■ **Your assignment**:
Filter the entries below down to the lines that hold "template".

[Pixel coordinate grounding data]
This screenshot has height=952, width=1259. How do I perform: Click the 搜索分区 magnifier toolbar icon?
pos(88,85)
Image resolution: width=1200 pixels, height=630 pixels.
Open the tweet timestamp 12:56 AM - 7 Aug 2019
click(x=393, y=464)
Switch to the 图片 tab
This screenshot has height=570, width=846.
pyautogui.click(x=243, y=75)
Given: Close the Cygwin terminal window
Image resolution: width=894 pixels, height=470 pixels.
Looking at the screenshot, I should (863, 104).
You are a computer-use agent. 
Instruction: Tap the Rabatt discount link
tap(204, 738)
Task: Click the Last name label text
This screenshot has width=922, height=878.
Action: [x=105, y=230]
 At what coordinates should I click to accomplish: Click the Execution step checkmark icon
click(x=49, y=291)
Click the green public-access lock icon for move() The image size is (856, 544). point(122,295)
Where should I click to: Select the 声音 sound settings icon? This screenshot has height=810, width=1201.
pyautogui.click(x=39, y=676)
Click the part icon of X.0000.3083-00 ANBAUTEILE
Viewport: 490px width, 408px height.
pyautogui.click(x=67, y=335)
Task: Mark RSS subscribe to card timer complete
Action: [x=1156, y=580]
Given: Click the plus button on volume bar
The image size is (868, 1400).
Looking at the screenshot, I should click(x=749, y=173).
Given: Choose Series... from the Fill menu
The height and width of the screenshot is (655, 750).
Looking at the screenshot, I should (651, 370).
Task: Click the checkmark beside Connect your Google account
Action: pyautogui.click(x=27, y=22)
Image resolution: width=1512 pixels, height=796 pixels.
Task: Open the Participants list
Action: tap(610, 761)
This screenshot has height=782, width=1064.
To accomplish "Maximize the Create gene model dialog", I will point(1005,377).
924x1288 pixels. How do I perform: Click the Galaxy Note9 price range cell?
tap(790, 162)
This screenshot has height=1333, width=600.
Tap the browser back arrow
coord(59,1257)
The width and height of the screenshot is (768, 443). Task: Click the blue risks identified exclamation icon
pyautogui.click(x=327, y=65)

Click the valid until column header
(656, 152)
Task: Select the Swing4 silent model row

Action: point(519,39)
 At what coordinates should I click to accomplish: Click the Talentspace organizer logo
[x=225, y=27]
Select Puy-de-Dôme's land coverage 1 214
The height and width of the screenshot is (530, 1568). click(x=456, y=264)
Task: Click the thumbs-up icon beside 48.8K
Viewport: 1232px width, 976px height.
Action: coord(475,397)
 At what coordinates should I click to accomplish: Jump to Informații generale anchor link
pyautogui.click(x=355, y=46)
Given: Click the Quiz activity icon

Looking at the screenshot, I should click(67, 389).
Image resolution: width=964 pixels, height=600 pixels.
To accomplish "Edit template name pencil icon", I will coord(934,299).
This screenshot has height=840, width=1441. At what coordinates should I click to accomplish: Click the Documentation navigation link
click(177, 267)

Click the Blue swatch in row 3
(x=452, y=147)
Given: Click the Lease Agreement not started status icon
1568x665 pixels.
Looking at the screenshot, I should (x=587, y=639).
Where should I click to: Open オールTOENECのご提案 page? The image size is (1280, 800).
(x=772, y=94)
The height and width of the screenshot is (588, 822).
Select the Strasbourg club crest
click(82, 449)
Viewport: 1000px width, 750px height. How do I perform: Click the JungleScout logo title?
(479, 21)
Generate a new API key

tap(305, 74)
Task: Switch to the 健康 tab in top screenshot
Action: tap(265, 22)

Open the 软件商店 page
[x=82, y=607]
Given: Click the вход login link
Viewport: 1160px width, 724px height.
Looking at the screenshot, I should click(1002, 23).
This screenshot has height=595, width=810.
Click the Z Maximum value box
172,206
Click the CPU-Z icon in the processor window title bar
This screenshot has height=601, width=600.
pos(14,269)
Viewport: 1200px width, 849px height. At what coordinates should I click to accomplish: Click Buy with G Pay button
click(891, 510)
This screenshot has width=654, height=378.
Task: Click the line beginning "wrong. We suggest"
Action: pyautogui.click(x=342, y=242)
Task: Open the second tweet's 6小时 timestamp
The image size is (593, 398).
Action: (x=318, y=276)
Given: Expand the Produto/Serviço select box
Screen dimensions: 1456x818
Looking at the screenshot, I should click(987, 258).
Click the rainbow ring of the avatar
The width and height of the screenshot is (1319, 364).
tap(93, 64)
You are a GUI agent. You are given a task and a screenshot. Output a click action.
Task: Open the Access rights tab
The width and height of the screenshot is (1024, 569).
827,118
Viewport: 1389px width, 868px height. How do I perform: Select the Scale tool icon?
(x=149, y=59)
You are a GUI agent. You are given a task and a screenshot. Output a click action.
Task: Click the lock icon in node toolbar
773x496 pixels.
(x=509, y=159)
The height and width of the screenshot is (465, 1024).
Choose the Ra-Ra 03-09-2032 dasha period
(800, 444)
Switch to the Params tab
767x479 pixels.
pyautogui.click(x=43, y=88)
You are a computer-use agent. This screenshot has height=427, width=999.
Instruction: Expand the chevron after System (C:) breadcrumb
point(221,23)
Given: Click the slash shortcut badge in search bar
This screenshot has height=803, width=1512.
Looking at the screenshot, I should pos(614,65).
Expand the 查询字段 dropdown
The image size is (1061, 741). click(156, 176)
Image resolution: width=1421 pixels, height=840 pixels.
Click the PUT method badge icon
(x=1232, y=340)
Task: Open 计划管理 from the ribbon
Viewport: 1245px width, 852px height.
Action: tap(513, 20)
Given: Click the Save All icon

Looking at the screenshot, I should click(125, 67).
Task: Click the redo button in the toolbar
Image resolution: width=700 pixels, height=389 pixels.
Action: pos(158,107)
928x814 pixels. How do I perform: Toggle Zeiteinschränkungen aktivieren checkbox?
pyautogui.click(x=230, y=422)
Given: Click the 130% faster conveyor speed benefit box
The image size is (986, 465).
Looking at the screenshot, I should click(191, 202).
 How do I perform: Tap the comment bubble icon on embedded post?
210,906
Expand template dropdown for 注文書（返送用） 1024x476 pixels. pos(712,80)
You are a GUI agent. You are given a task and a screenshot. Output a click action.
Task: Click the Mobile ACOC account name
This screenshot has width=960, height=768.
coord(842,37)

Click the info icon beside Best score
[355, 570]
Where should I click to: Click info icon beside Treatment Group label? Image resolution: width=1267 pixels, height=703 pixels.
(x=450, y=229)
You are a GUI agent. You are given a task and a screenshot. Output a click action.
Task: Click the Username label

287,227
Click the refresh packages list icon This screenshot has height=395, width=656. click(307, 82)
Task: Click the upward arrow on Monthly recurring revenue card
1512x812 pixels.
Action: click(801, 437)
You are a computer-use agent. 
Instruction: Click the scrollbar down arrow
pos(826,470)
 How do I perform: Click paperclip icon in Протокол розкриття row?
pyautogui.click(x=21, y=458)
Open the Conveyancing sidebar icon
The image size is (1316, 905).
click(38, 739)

■ **Response box**:
To accomplish "Edit template name pencil icon", I will coord(934,299).
Expand template dropdown for 注文書（返送用） 1024x476 pixels. pos(712,80)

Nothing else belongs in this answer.